I was responding to the claim that rail guns don't recoil.
That is not entirely correct. The claim is that the electromagnetic
force accelerating the armature - under certain conditions - does NOT
have an equal and opposite reaction.
Your direct quote from the 2013 paper described a lack of recoil.
I interpreted that as no recoil, and I expect that most native
English speakers would interpret it that way.
If you want to test conservation of momentum with this railgun
apparatus, use rigid rails, a compact arrangement of the batteries,
and a firmly attached bumper. Take video starting from the
moment power is applied to the rails and ending when the projectile
comes into contact with the bumper. If the distance the projectile
has moved multiplied by the projectile's mass is very different
from the distance the railgun has moved multiplied by the mass of
the railgun, then momentum was not conserved.
Conservation of momentum is very simple. You don't need an elaborate
and flimsy apparatus that wobbles and rocks to test it.

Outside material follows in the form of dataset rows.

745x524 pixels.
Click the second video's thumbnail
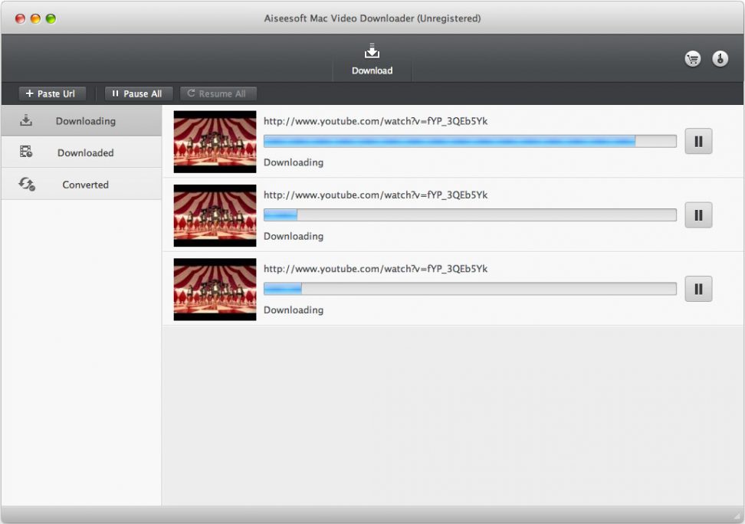215,215
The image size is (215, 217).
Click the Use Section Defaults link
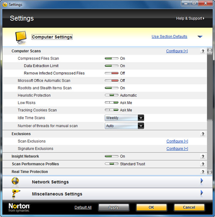(169, 37)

Now mechanical force is needed to
launch the projectile upon the rails. That force has a reaction of
course. The recoil seen on videos is the reaction from the mechanical
component.
I saw no mechanical device pushing the projectile to start
it moving. I saw a motion blur of a hand dipping down to
do something and then moving up again quickly. If I can't
see clearly what is happening, I have no reason to believe
that what is happening is what you say is happening.
Use a higher frame rate. Nowadays bits are cheap.